Le bruit soudain réveilla la jeune femme et Minjun aperçut une silhouette féminine au niveau de la porte.
- Jimin ! s'écria sa gardienne sur un ton de reproche.
- Bien réveillés tous les deux ? demanda Jimin avec un grand sourire.
- C'était obligé le coup du projectile ? fit Minjun d'une voix aigue. Ce n'est pas comme si je pouvais faire quoi que ce soit.
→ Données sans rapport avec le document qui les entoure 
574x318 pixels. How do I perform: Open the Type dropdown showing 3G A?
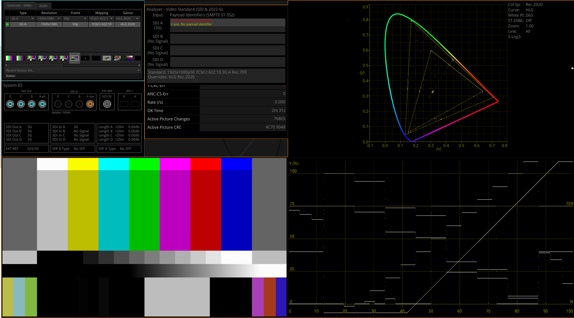tap(23, 18)
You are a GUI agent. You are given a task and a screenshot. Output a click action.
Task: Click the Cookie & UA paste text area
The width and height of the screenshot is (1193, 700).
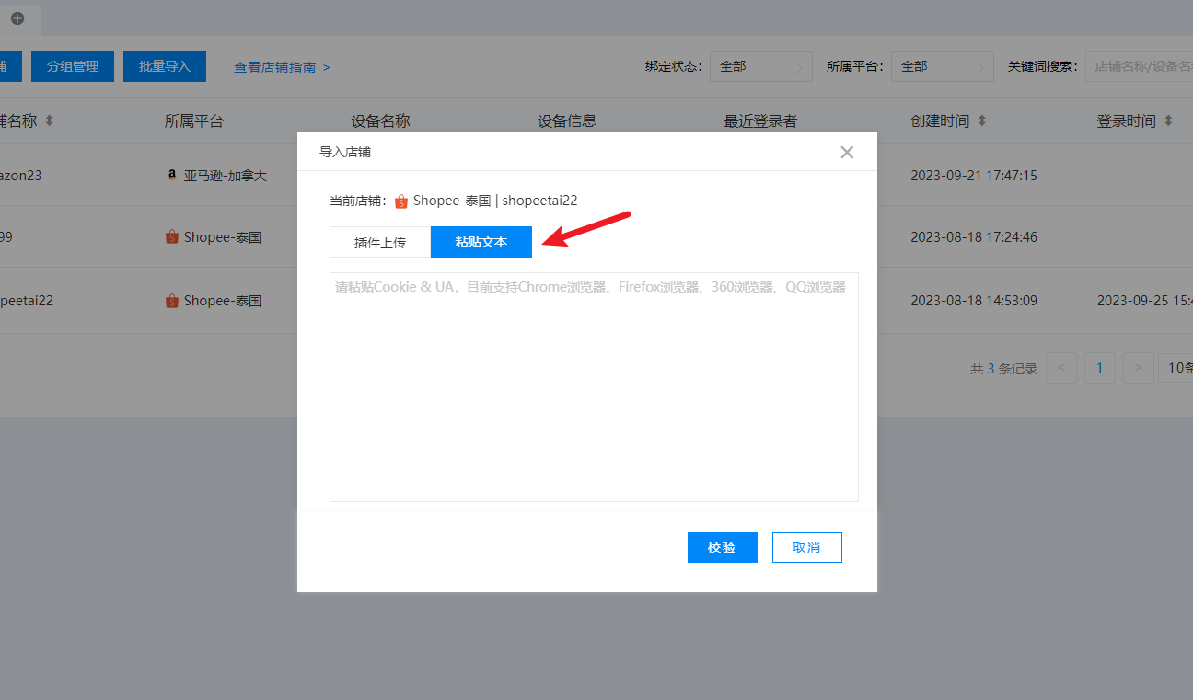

- J'ai trouvé ça drôle, répondit-elle en haussant les épaules. On se sent mieux ?
- C'est à vous que je le dois ?
- Non, mais je peux te présenter la personne qui t'a soigné. Hyejung t'a veillé durant tout le temps où tu étais inconscient, mais c'est Choa qui a retiré la flèche et pansé ta blessure. Quant à moi, je m'appelle Jimin, et je suis celle qui dirige ce refuge.
La jeune femme blonde entra dans la pièce en portant un sceau d'eau. Elle s'installa à côté du lit d'un air gêné et commença à relever le drap.
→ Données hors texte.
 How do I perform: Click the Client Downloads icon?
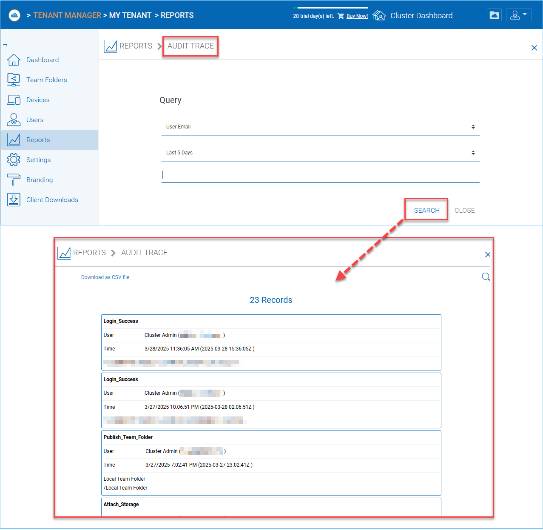tap(14, 200)
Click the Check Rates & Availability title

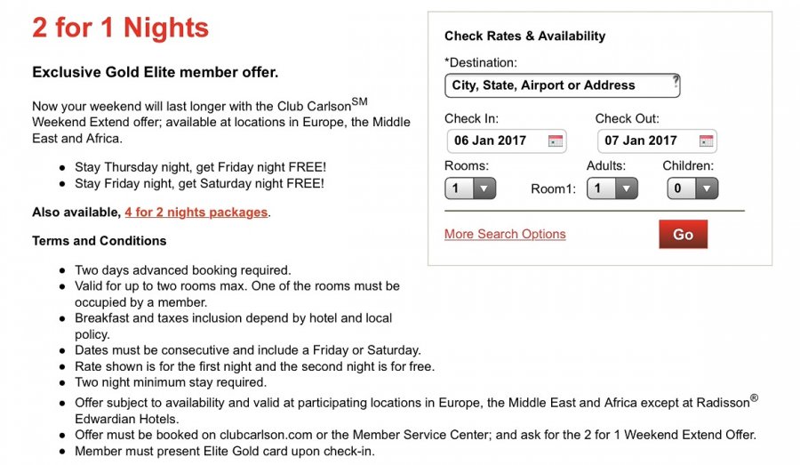pyautogui.click(x=524, y=36)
- Excusez-moi, je vais examiner la plaie, dit-elle d'une petite voix.
Minjun fit de son mieux pour s'allonger sur le côté, ce qui n'était pas simple avec sa main droite attachée, ce qui le força à se contorsionner un peu. Les doigts fins de Choa défirent le bandage pour découvrir l'entaille provoquée par la flèche.
- On devrait le détacher, non ? demanda Hyejung.
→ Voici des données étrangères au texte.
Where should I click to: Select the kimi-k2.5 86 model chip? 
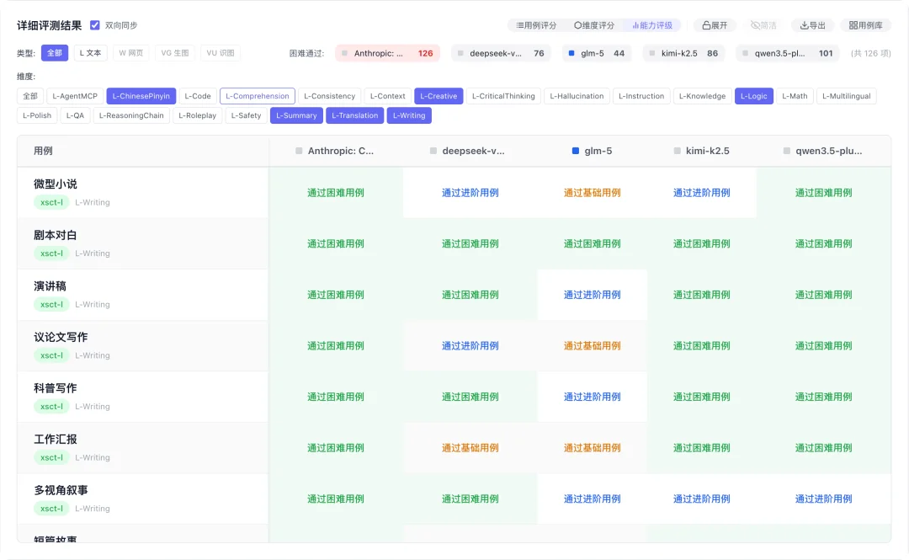point(685,53)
- Je suis d'accord avec cette idée, murmura-t-il, sentant un peu trop de tension sur son épaule.
- Nous savons peut-être son nom mais pas qui il est, répondit Jimin.
- Je me vois mal discuter tranquillement alors que mes fesses sont exposées à une femme, marmonna Minjun. Et comment ça, vous connaissez mon nom ?
- Tu me l'as dit en reprenant conscience avant qu'on retire la flèche, dit Hyejung, toujours assise dans son coin.
- Alors je suis enchanté de faire votre connaissance, reprit-il en souriant.
- Aucun jeu de séduction ne fonctionnera ici, coupa Jimin. Que faisaient des soldats à votre poursuite ?
- Je crois que je ne suis pas le bienvenu dans la grande ville, répondit-il.
- Pour quelle raison ?
- Pour quelle raison êtes-vous recluses dans un campement pareil ? fit-il du tac-au-tac.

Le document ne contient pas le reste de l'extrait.